Memória, identidade e resistência
Uma das propostas destas oficinas é que os jovens assumam o protagonismo de uma comunicação autônoma, soberana. Quer dizer, que não sejam apenas receptores, consumidores ou expectadores da comunicação, mas também produtores e disseminadores de suas próprias histórias, a partir da linguagem, narrativa e representações que lhes são mais apropriadas. Isso tanto para os veículos mais comuns, como rádio, redes sociais, impresso e tevê, como para os veículos tão peculiares em suas comunidades, como bilhetinhos, cartas, rádios-poste, cartazes e carros auto-falantes.

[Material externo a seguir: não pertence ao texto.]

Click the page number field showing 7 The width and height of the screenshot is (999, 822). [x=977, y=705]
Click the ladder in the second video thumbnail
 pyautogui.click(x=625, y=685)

“A comunicação pode ser usada de modo popular como um instrumento de resistência, para trazer a memória da nossa história, para repassar nosso legado de geração para geração, o que sempre foi feito de modo oral. Comunicação é estratégica nisso. Queremos ter a autonomia de mostrar quem somos, quem éramos e o que queremos ser. Saber que podemos dispor da câmera de um celular para registrar violações é um grande passo. E hoje isso é acessível. Podemos nos apropriar dessas ferramentas. Mostrar que a gente existe e resistirá!”, explica Ian Sousa Tavares, de 19 anos, do povo Arapyún da Aldeia Camará, na Terra Indígena (TI) Sarambiá.
A oportunidade de pensar a comunicação com mais profundidade e de saber como funcionam equipamentos, como o celular, com uma perspectiva maior chamou atenção de Rainner Castro Barbosa, de 14 anos, morador da Aldeia Jaraki, na comunidade Lago da Praia. “Este aprendizado vai proporcionar um fomento a mais em relação aos encontros que a gente já realizava. Vamos conseguir abranger mais pessoas e mostrar que nas florestas têm gente, história e cultura. E, o mais importante, mostrar que não queremos que grandes empreendimentos se apossem dos nossos territórios”, garante ele.
Estas oficinas de comunicação estão inseridas em um processo mais amplo. Desde o mês de maio, a Feagle, a Fase-Amazônia, a Pastoral da Juventude (PJ), o Grupo Mãe Terra e o STTR-STM têm realizado oficinas, com estes mesmos jovens, focadas em questões como a valorização da identidade e da ancestralidade, memória da resistência, territorialidade e impactos da mineração.
Romaria – um outro modo de resistir
O ápice deste movimento de organização e resistência dos jovens em defesa do seu território culminará na I Romaria do Bem Viver, nos dias 16 e 17 de novembro, que discutirá temas como direitos humanos, identidade, juventude, políticas públicas, agroecologia e mineração. Em um percurso de 35 km, entre as comunidades de Cuipiranga e Murui, os jovens também poderão exercitar os aprendizados nas oficinas, realizando toda a assessoria de comunicação e a cobertura do evento, através do registro em foto, vídeo, texto e da publicação em diversos canais, especialmente as redes sociais.
Recado dado!
Os jovens do PAE estão fazendo a sua parte na luta pela proteção das florestas e de seus povos no Brasil. Desse modo, eles também contribuem com a luta mais global, esta que a sueca Greta vem protagonizando, porque, de acordo com os cientistas, a proteção da Amazônia é a melhor solução para evitar o agravamento da emergência climática e, assim, garantir a continuidade da própria humanidade neste planeta.
Não foi à toa que o cantor e compositor Gonzaguinha há tempos poetisou: “Eu acredito é na rapaziada, que segue em frente e segura o rojão”.